REQUIRED WORK »
1. From the Sequence Read Archive passage, rewrite the part that begins at the words "Since the SRA" and stops after "the intensity data)", replacing "drop-down list" with "pull-down menu".
2. Answer these questions from the Sequence Read Archive passage:
(a) What are the two current ways to access data housed within SRA?
(b) Which format in the "Read" SDK list is marked as under development?
(c) What example query is given for the search box on the NCBI home page?

───── DOCUMENT PASSAGE

Because the SRA’s design allows for the submission of new (still under development) short read data analyses in "blob" form (virtually no internal structure), the SRA can be a "one-stop" submission resource for small projects, projects executed through automatic pipelines, and projects submitted by newer sequencing centers that have little experience interacting with NCBI.

The SRA also allows for the selective movement of older, less frequently used data element(s) to less expensive storage (tape or disc), or for the eventual discard of the data element(s) without having to reload any of the other data associated with these redistributed or discarded element(s).

For further information about submitting to SRA, please see the Submission Quick Start Guide.

An Integrated Search and Analysis System

The SRA’s design allows users to quickly and precisely retrieve massively parallel experiment data of interest down to the level of individual reads. There currently are two ways to access data housed within SRA: the NCBI/SRA web interface (best for limited quantities of data) and the SRA System Development Kit (SDK) (best for larger quantities of data).

Accessing SRA Data Using the Web Interface

Since the SRA metadata is indexed in NCBI’s Entrez search and retrieval system, users can access this content directly from the NCBI home page by selecting “SRA” from the drop-down list of available databases at the top of the page and entering a query (for example, “salmonella”) in the search box; the SRA display page of results will include records for each matching study, with links to read/run data, project descriptions, etc. Users can also search SRA through the coordinated use of the “Browse” and “Search” tabs on the SRA home page. The SRA web interface allows the user to:

  • Access any data type stored in the SRA independently of any other data type, (e.g., accessing read and quality data without the intensity data)
  • Access reads and quality scores in parallel
  • Access related data from other NCBI resources that are integrated with SRA
  • Retrieve data based on ancillary information and/or sequence comparisons
  • Retrieve alignments in “vertical slices” (showing underlying layered data) by reference sequence location
  • Review the descriptions of studies and experiments (metadata) independently of experimental data

Accessing SRA Data using the System Development Kits

The SRA System Development Kits (SDK) provides Application Programming Interfaces (APIs) that facilitates the accession and manipulation of larger quantities of data.

The “Read” SDK allows the user to programmatically access data housed within SRA and convert it from the SRA format to any of these major short read formats:

  • AB SOLiD Native
  • FASTQ
  • SFF (Roche 454) (under development)
  • Illumina Native
  • BAM

The “Read” SDK is designed to prevent accidental modification of the data, and is optimized to provide the user with the most efficient read possible.

──────────
───── DATA SECTION

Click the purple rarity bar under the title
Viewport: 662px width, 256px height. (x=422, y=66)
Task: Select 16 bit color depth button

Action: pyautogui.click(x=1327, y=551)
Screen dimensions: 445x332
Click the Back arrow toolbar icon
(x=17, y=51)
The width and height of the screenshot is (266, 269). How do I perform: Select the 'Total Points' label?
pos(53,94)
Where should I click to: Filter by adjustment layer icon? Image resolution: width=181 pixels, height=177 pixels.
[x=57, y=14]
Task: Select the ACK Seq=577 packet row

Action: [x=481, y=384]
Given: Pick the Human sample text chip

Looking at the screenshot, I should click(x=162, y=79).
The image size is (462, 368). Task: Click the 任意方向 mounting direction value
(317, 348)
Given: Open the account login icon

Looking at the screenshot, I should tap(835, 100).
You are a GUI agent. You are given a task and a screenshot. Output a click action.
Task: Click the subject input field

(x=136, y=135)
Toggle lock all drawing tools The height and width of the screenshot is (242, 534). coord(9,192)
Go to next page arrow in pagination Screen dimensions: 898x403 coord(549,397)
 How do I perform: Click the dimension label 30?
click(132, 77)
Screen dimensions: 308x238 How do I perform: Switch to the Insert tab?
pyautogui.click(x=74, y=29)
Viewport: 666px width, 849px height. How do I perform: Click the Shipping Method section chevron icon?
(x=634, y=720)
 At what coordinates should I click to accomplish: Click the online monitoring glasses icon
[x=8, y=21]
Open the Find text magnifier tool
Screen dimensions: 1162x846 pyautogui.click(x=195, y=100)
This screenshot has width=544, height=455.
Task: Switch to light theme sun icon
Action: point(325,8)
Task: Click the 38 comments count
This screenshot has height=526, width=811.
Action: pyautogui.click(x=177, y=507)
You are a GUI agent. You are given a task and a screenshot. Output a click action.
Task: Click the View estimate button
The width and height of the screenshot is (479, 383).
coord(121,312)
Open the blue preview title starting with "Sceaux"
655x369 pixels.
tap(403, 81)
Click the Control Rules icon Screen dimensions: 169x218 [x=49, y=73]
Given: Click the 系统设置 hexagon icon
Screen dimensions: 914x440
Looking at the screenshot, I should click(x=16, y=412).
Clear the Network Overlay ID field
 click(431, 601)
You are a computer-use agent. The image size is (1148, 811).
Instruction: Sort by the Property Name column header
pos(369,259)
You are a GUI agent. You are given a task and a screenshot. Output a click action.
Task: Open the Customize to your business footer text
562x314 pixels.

──────────

PER-TASK OUTPUTS »
1.
Since the SRA metadata is indexed in NCBI’s Entrez search and retrieval system, users can access this content directly from the NCBI home page by selecting “SRA” from the pull-down menu of available databases at the top of the page and entering a query (for example, “salmonella”) in the search box; the SRA display page of results will include records for each matching study, with links to read/run data, project descriptions, etc. Users can also search SRA through the coordinated use of the “Browse” and “Search” tabs on the SRA home page. The SRA web interface allows the user to:

  • Access any data type stored in the SRA independently of any other data type, (e.g., accessing read and quality data without the intensity data)

2.
(a) The NCBI/SRA web interface and the SRA System Development Kit (SDK).
(b) SFF (Roche 454).
(c) "salmonella"